What the exercise asks: Set down, exactly as they stand, the lines from the one containing "This screenshot has height=504, width=1361." through the last line of the records below, leaving every picture out.

### Data to examine

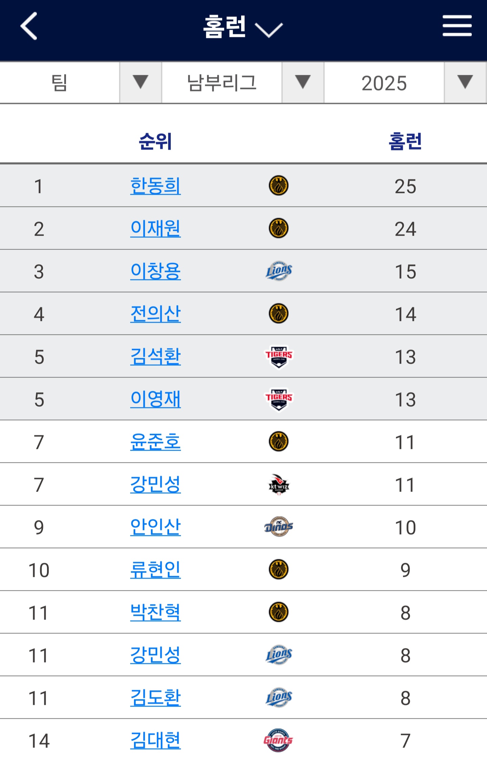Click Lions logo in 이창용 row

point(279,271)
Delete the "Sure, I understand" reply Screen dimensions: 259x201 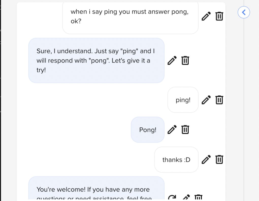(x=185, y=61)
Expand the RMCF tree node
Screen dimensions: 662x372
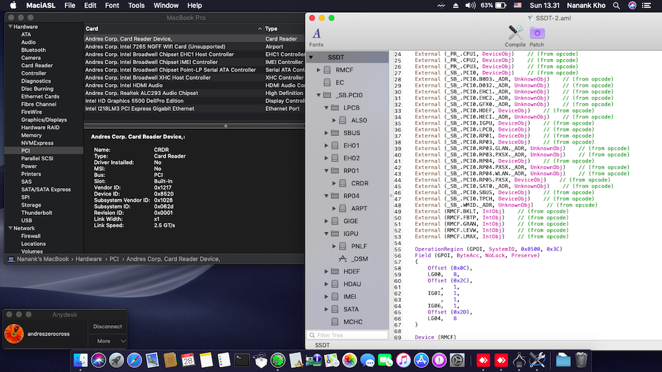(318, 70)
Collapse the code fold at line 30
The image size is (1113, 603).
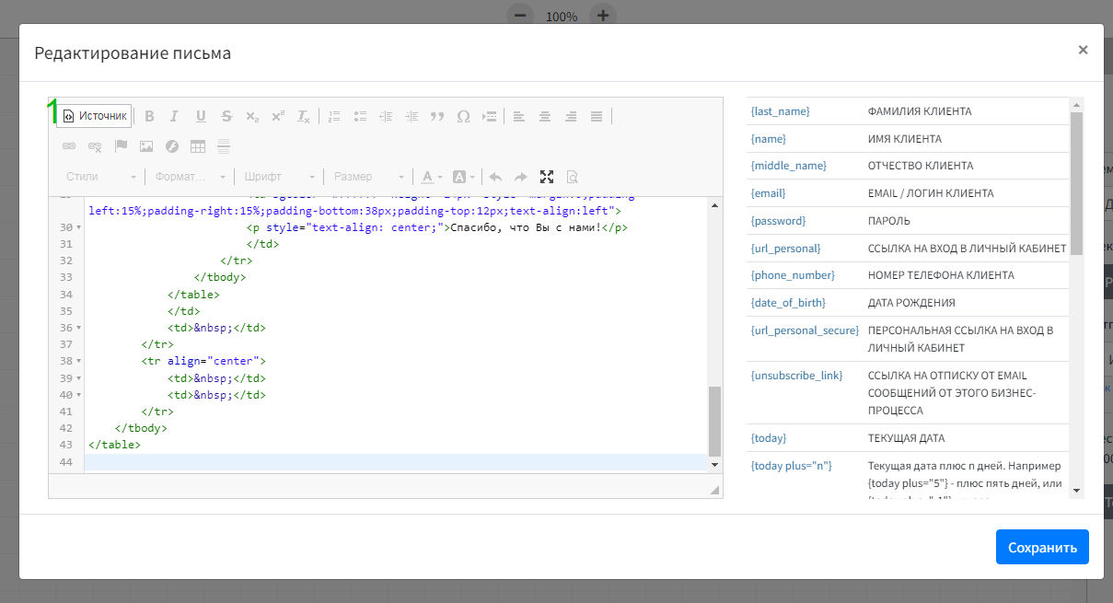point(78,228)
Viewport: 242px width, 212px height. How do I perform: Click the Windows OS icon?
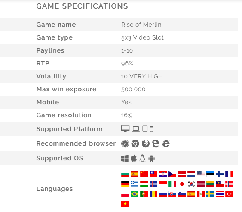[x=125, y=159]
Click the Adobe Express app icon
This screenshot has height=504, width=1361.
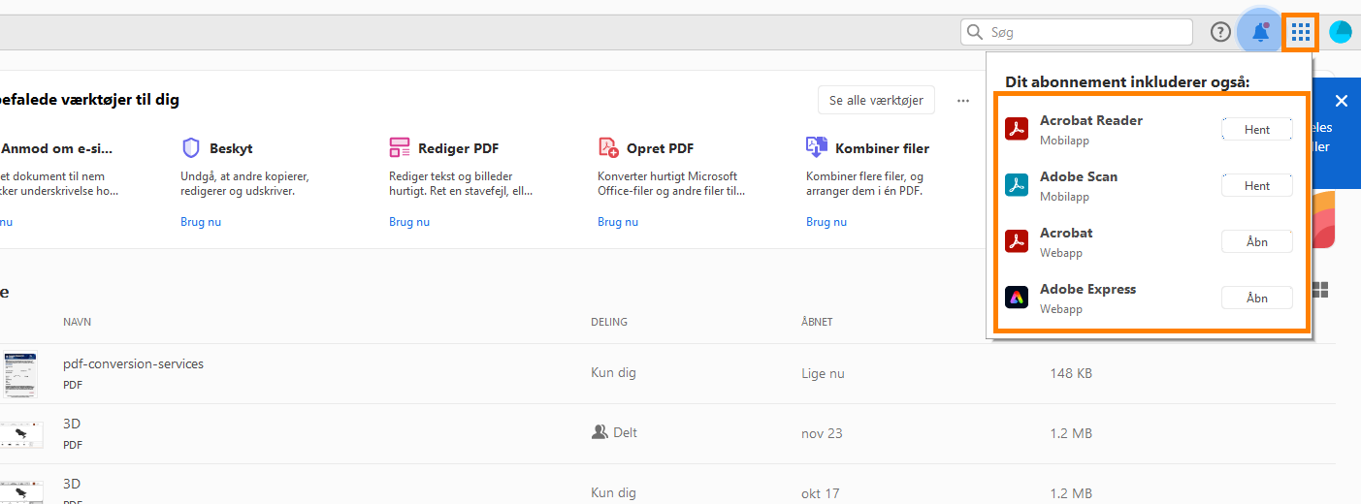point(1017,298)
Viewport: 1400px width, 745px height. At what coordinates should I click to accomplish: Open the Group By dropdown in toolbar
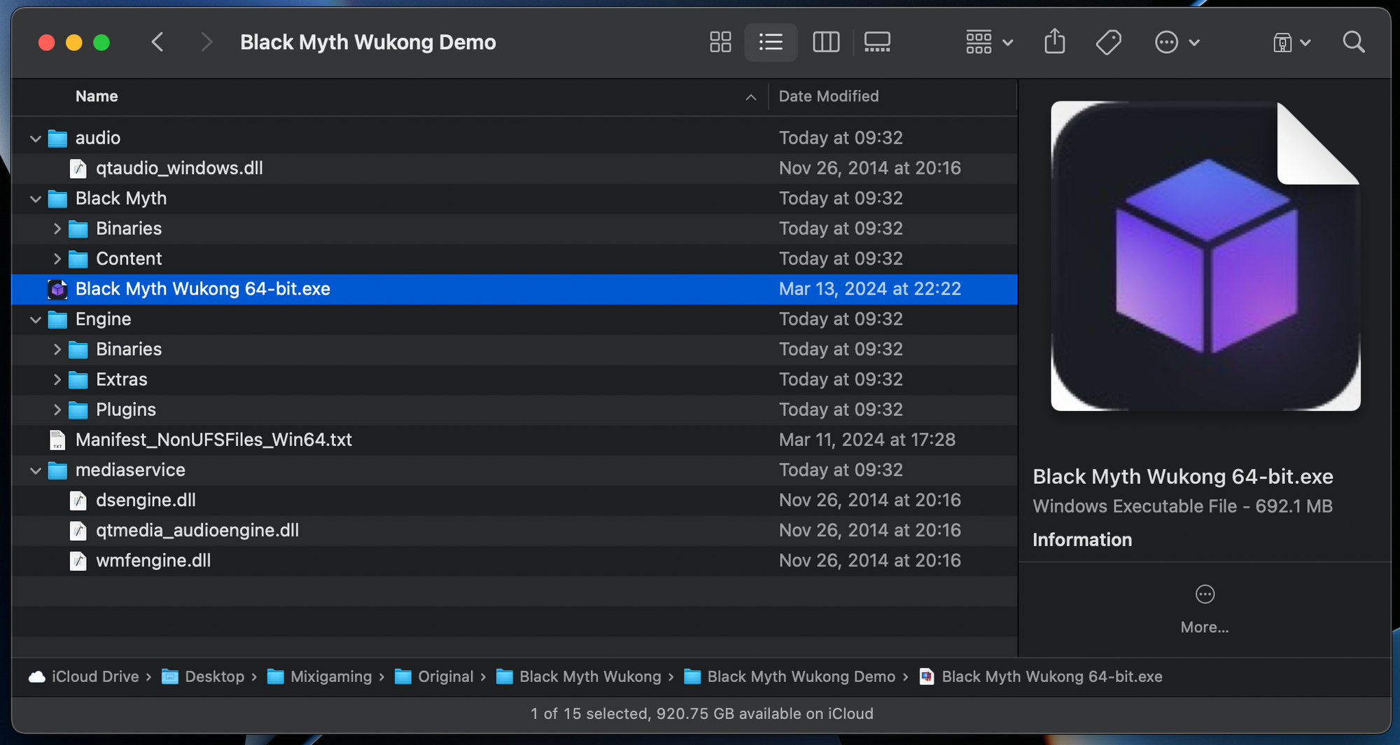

######

Task answer:
This screenshot has height=504, width=1361.
point(1017,298)
Viewport: 1400px width, 745px height. At what coordinates should I click to accomplish: Open the Group By dropdown in toolbar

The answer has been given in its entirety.